Provided material>

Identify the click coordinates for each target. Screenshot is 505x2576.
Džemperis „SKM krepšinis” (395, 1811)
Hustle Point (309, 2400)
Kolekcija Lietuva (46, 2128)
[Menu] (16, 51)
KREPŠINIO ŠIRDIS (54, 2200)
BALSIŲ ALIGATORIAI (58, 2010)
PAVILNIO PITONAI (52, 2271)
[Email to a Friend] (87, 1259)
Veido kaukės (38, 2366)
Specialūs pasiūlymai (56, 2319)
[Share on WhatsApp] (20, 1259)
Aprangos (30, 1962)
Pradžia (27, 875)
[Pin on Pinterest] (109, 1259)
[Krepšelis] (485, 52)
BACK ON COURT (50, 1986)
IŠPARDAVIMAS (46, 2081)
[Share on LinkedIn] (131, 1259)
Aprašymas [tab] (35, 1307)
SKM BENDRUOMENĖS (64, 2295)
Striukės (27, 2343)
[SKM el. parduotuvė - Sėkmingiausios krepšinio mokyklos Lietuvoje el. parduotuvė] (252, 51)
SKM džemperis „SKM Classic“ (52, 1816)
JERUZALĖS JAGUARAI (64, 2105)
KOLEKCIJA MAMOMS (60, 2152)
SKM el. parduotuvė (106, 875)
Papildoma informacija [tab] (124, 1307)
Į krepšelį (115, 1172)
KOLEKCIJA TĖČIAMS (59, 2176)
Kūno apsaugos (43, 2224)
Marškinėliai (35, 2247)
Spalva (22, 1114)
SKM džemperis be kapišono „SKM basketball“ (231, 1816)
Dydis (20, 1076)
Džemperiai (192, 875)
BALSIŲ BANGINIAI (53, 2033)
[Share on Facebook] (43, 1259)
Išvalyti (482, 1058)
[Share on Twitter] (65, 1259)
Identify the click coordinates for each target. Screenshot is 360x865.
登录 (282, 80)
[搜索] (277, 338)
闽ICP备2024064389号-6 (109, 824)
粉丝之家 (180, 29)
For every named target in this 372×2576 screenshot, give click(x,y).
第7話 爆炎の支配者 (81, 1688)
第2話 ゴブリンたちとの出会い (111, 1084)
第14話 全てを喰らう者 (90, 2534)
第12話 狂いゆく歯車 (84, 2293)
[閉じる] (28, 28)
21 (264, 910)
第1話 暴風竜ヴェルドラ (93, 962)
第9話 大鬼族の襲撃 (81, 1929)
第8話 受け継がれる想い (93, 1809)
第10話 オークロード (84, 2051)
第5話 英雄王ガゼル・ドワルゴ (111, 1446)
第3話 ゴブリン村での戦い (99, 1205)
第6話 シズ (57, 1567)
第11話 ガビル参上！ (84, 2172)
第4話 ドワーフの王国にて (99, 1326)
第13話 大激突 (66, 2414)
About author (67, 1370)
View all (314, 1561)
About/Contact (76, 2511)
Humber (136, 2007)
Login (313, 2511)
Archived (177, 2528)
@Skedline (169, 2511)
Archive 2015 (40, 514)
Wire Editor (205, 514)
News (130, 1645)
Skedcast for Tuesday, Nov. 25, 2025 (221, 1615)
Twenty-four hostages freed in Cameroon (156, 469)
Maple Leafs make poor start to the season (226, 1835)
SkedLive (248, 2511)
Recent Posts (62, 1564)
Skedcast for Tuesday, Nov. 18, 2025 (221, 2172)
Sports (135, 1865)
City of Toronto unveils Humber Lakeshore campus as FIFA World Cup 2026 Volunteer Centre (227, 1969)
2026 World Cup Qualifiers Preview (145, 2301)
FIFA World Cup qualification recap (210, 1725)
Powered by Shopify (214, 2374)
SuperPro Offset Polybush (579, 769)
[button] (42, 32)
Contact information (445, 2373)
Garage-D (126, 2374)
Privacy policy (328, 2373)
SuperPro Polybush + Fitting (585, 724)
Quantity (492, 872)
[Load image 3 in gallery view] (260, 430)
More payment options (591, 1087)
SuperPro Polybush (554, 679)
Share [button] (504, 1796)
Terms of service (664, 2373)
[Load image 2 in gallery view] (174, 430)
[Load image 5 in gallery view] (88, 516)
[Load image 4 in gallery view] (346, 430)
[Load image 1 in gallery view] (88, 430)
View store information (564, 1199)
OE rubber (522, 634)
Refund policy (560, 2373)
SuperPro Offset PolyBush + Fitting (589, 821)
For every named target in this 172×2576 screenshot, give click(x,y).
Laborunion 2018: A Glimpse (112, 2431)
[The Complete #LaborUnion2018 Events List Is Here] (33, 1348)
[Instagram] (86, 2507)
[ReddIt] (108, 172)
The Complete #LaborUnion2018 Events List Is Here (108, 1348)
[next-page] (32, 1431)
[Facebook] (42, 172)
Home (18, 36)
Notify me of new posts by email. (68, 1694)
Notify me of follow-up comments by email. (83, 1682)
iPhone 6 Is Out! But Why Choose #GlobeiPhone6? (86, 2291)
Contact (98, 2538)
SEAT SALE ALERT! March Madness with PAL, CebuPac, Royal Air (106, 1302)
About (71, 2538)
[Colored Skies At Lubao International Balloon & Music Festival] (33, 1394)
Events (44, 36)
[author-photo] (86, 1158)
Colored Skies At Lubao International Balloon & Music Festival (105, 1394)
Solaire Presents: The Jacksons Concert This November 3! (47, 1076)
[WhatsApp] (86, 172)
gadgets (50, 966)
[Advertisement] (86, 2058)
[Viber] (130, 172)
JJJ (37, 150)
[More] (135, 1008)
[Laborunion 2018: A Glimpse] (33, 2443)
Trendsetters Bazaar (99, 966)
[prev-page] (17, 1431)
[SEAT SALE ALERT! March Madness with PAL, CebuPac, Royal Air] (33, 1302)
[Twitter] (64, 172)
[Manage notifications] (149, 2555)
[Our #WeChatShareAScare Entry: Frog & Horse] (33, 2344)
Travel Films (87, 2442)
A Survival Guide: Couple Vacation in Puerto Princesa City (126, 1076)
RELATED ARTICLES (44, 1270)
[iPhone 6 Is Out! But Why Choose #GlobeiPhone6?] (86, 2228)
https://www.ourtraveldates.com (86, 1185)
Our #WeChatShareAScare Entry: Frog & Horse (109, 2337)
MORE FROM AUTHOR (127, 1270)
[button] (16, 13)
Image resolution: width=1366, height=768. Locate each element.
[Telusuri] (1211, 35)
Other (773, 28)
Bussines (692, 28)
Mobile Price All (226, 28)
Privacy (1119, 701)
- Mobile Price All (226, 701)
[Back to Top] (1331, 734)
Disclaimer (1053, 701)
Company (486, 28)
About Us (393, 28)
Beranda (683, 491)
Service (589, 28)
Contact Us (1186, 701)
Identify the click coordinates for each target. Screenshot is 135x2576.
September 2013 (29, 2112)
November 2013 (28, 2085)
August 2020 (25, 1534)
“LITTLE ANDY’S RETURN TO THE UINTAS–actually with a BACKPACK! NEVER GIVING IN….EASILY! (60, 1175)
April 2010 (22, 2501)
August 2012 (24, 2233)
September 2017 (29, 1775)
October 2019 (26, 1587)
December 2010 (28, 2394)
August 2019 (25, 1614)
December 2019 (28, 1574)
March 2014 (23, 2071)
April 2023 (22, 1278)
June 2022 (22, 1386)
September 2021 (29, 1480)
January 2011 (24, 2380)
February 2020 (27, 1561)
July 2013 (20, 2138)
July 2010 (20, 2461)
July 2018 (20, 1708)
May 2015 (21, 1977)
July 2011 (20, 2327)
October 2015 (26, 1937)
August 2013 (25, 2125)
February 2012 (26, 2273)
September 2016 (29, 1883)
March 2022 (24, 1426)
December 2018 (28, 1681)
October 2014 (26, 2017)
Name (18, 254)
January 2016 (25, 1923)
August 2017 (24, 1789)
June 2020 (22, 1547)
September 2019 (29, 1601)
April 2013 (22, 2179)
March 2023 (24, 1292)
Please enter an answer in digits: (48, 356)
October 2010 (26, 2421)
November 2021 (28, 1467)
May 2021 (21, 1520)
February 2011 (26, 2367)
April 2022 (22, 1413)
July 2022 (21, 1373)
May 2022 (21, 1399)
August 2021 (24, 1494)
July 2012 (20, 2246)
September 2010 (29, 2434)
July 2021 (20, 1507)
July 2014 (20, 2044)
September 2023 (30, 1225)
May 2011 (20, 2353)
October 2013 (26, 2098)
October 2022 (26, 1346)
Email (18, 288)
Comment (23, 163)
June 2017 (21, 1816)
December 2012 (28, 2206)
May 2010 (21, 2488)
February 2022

What you will do> Take the line that holds "November 2021 (28, 1467)" as the first and the last line of the material as the final one. Print that span exactly, both ends included.

Result of this exercise>
November 2021 (28, 1467)
May 2021 (21, 1520)
February 2011 (26, 2367)
April 2022 (22, 1413)
July 2022 (21, 1373)
May 2022 (21, 1399)
August 2021 (24, 1494)
July 2012 (20, 2246)
September 2010 (29, 2434)
July 2021 (20, 1507)
July 2014 (20, 2044)
September 2023 (30, 1225)
May 2011 (20, 2353)
October 2013 (26, 2098)
October 2022 (26, 1346)
Email (18, 288)
Comment (23, 163)
June 2017 (21, 1816)
December 2012 (28, 2206)
May 2010 (21, 2488)
February 2022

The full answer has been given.